(EXERCISE MATERIALS)

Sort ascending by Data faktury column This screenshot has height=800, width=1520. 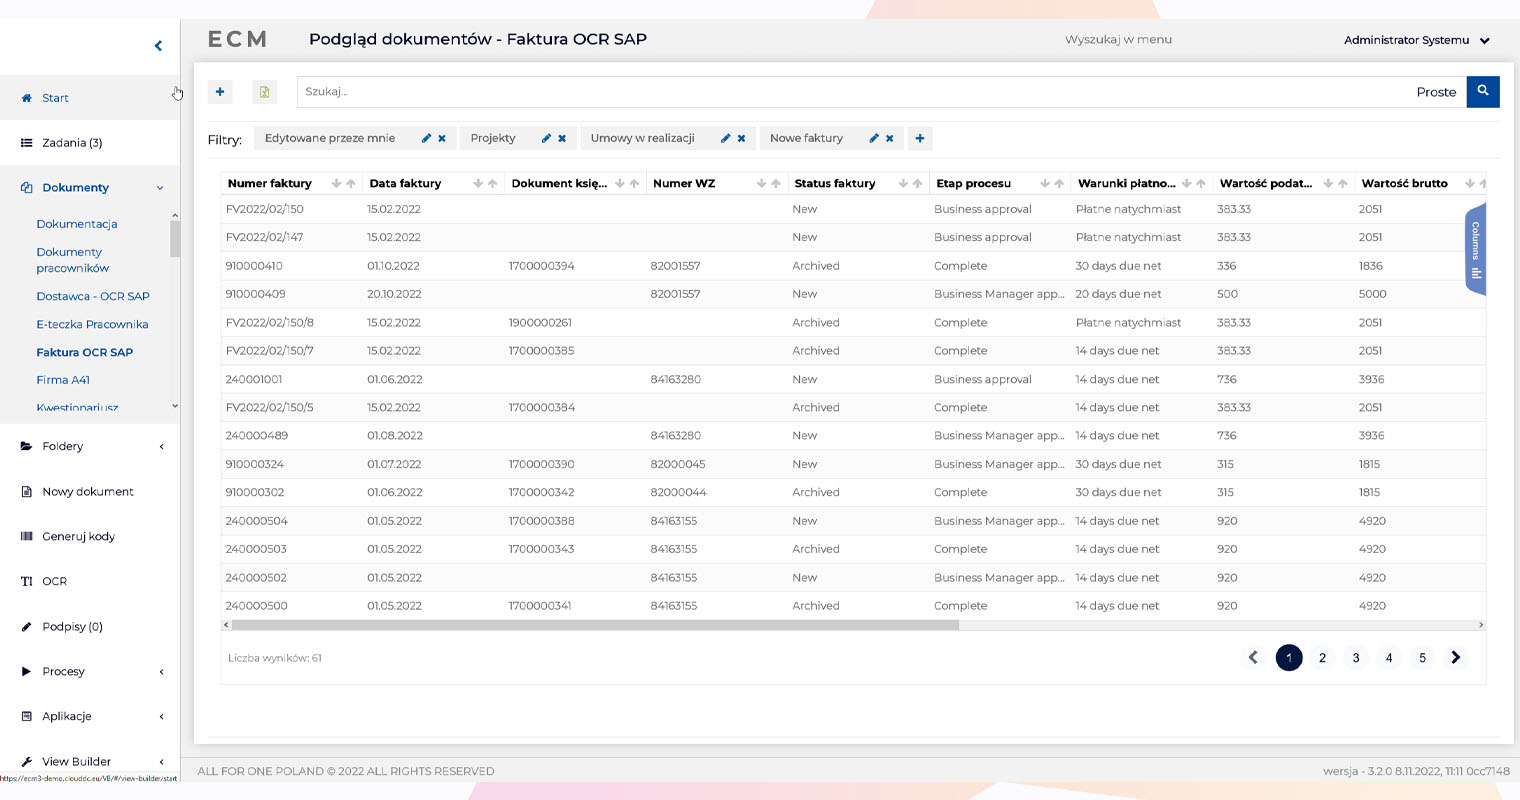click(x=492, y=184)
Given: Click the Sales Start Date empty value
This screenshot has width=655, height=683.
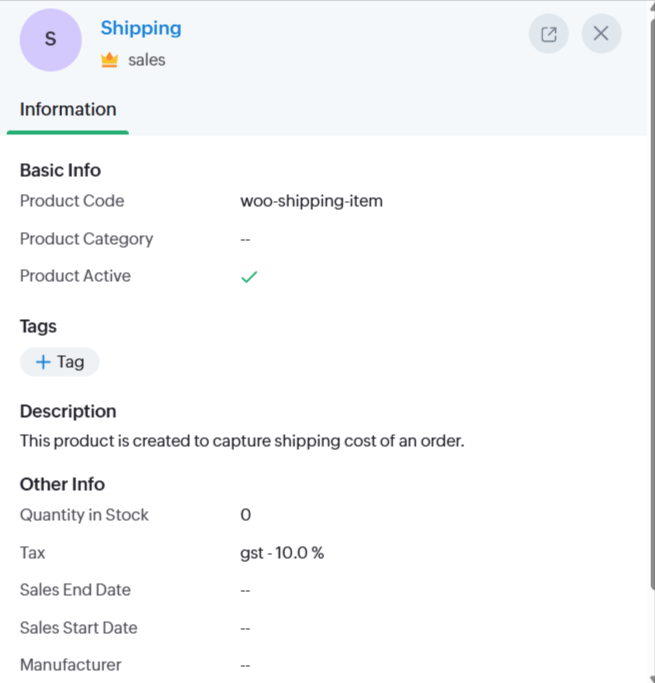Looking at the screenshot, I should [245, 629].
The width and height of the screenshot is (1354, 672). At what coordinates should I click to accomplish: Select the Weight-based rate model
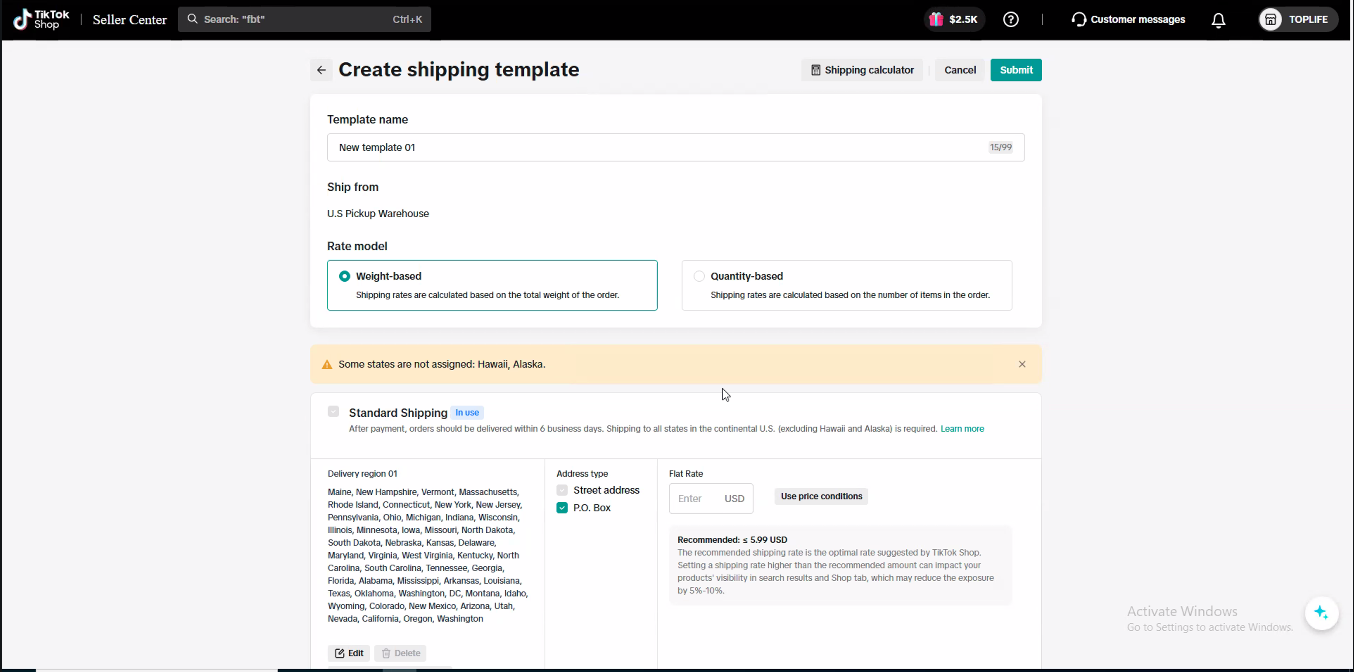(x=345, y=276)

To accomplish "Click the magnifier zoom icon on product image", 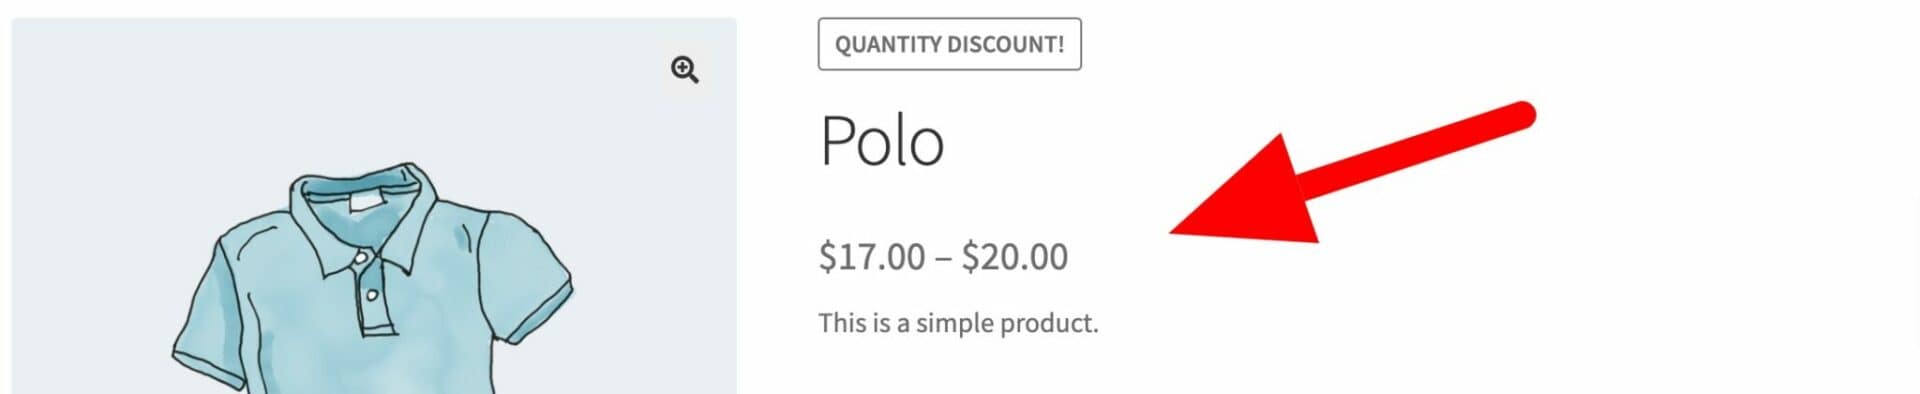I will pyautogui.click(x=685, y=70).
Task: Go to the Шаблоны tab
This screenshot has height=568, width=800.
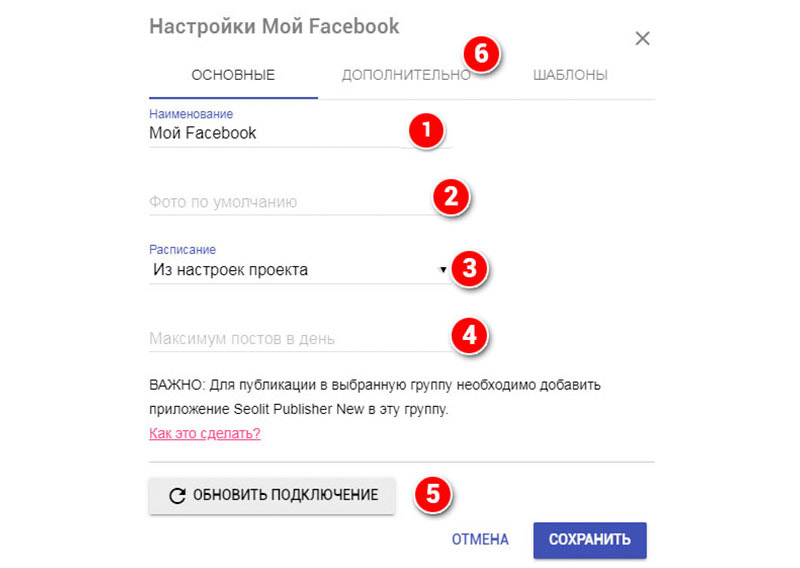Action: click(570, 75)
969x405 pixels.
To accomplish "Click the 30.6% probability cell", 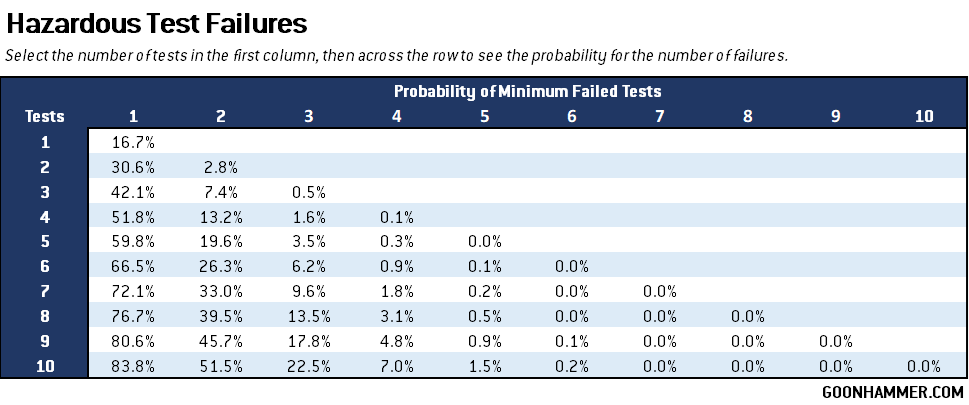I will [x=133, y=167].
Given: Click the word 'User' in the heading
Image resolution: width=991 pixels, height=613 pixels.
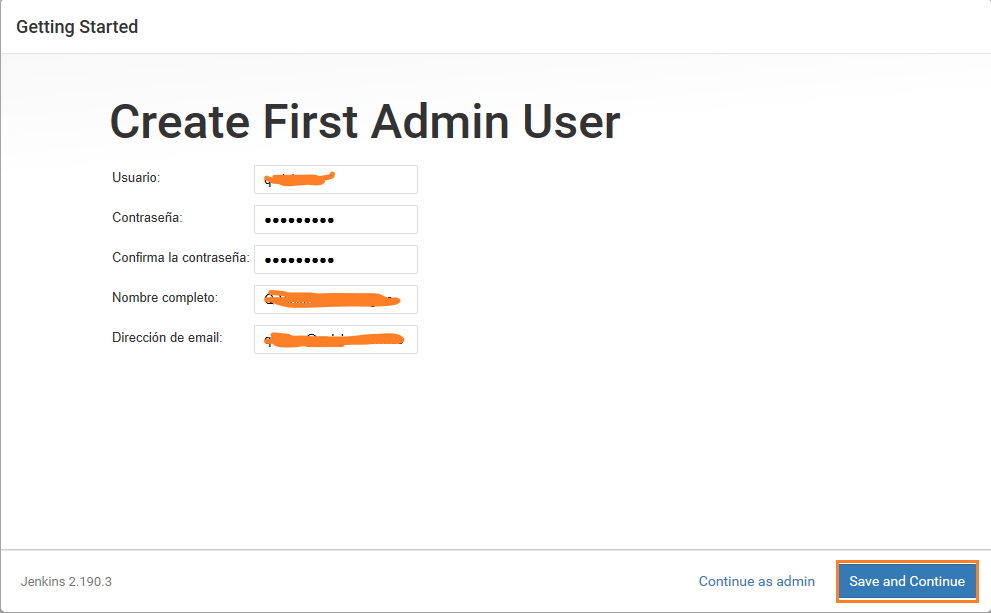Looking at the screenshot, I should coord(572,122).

(End EXERCISE MATERIALS)

→ **TASK PROMPT**: Show every line from the listing above in which the string "Given" appears.

→ **OUTPUT FOR THIS TASK**:
Given: Click the Sales Start Date empty value
Given: Click the word 'User' in the heading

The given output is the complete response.